***SPOILER ALERT. You’ve been warned.***
This weekend I saw American Sniper for the first time. I’m not much of a movie guy, so I hadn’t ever expected to devote 133 minutes of my life to this film, but I found myself in a situation where I was spending time with family and they wanted to watch this flick, so I went with along with the situation and gave it a viewing.
I’d heard a lot of chatter about the movie in the media even though I never planned on watching it. Some people criticized it as being a pro-war propaganda film. Others praised it as an emotionally-charged character study of an American soldier and his personal struggle in war.

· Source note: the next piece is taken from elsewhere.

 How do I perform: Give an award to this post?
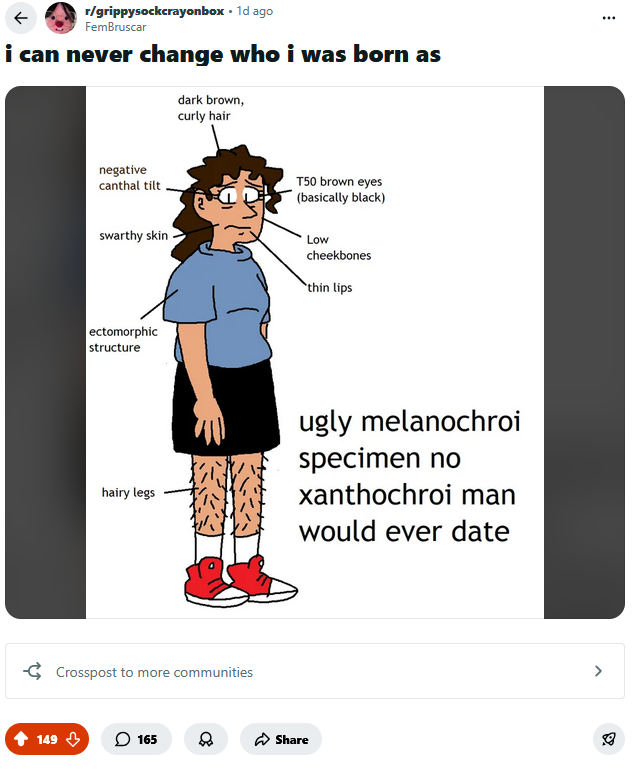tap(206, 739)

Personally, I was hoping that it addressed war from an angle that raised questions about its necessity, legitimacy, and justification.

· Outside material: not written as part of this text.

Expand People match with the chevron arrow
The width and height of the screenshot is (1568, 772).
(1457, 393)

Unfortunately, I came away feeling that the film left those questions on the table and instead focused completely on Chris Kyle’s personal experience with war.
I did a quick “Ctrl-F” search of the movie script for the word “why”. The word appears 12 times, though only a few times does the word appear in the context of an existential questioning of war itself. I took the four situations and printed them in the photos below:
I’ll spare the analysis here—these scenes scratch the surface of existential war questions, but they are always shrugged off with a “patriotic” justification, or laughed off to avoid contemplation.
Cause it’s the greatest country on earth and I believe it’s worth protecting.
I love to gamble, man. Love those dice.
I do it for you. To protect you.
Without this, there’s nothing.
We gotta take care of our own.
To try to understand why somebody might disagree with the dismissal of American Sniper as pro-war propaganda, I did some searching and stumbled upon this review from Erik Kain on Forbes titled, ‘American Sniper’ Isn’t Pro-War Propaganda.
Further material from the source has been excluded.